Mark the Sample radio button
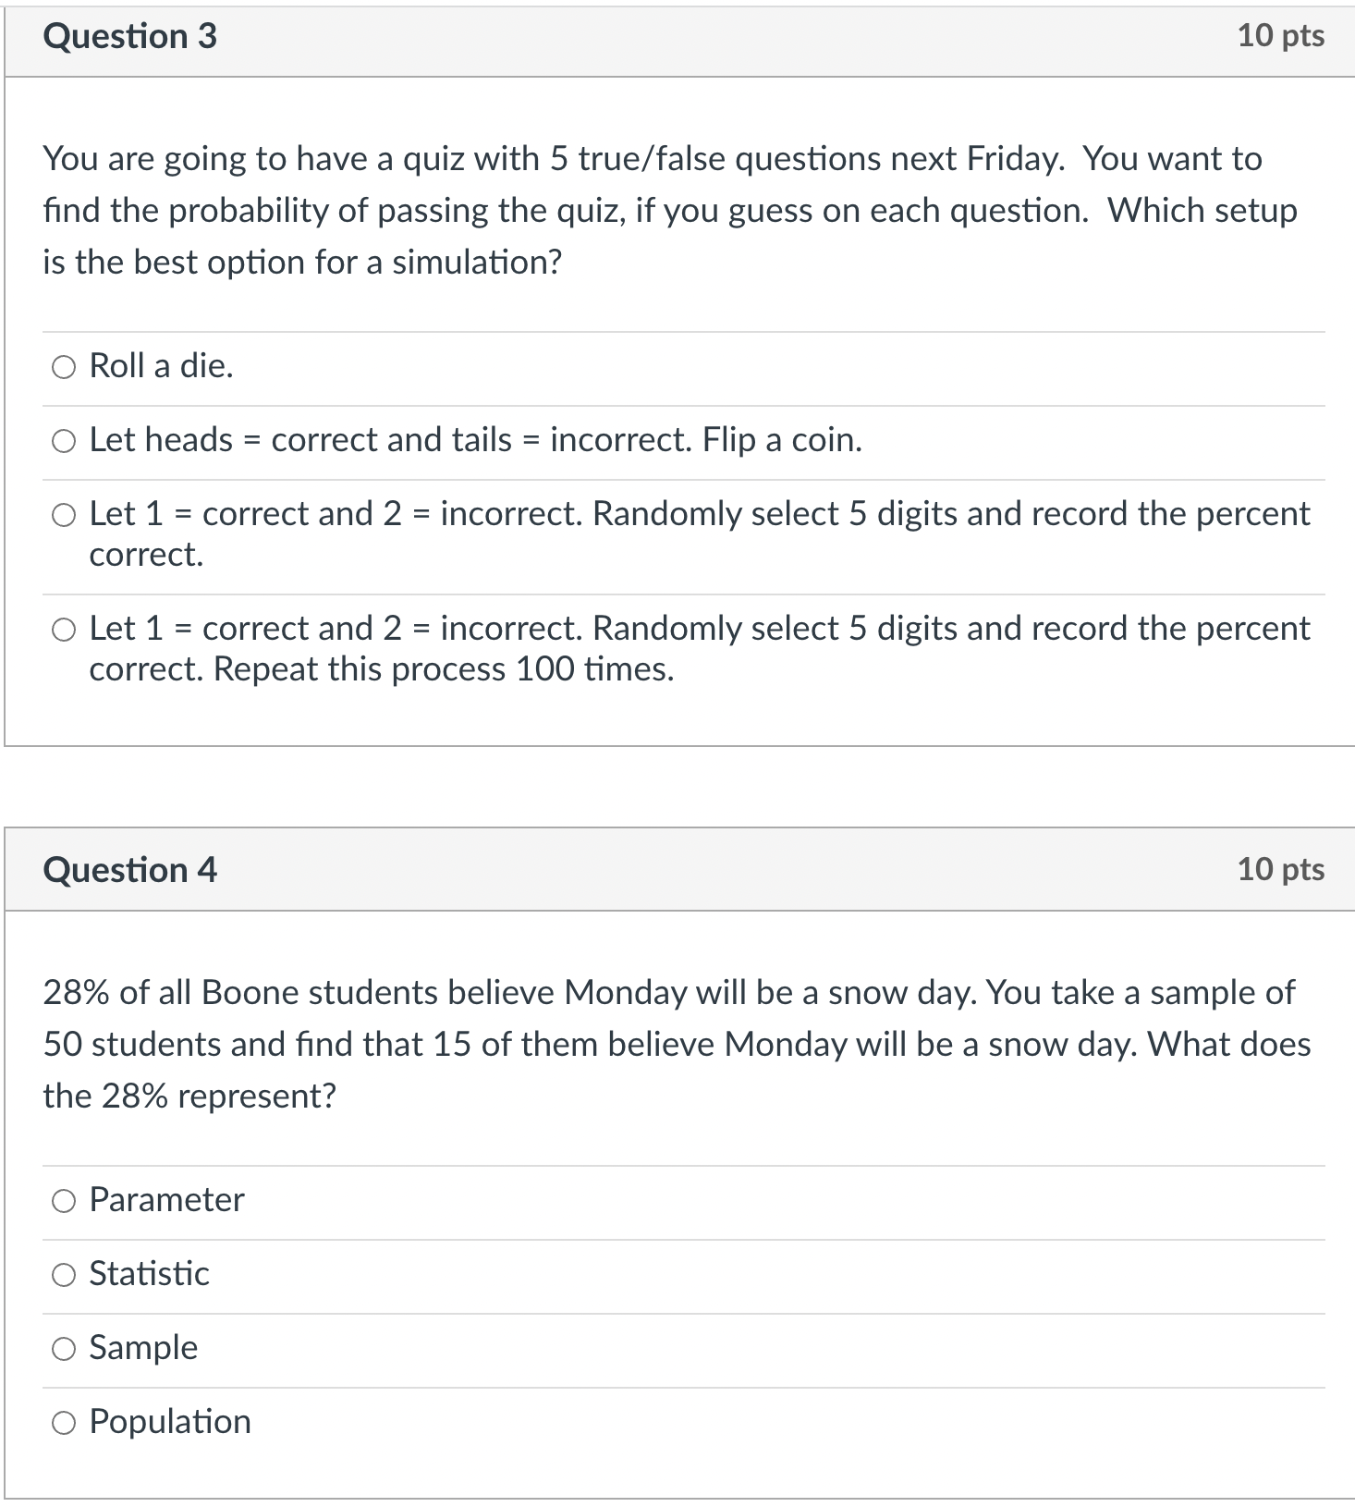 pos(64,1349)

########################################

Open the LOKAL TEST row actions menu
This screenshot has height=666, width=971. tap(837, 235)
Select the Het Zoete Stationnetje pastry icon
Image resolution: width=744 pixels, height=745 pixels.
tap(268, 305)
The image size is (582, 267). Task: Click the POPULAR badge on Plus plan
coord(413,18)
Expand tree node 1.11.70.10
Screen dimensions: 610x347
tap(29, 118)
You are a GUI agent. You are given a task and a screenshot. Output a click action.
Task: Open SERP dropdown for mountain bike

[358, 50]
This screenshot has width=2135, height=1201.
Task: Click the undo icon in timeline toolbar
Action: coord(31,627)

########################################

• DESCRIPTION OF THE TASK:
Copy out each line from the rows above that contains the string "width". Treat uppercase and lowercase as different.

• OUTPUT OF THE TASK:
This screenshot has height=666, width=971. tap(837, 235)
Image resolution: width=744 pixels, height=745 pixels.
This screenshot has width=2135, height=1201.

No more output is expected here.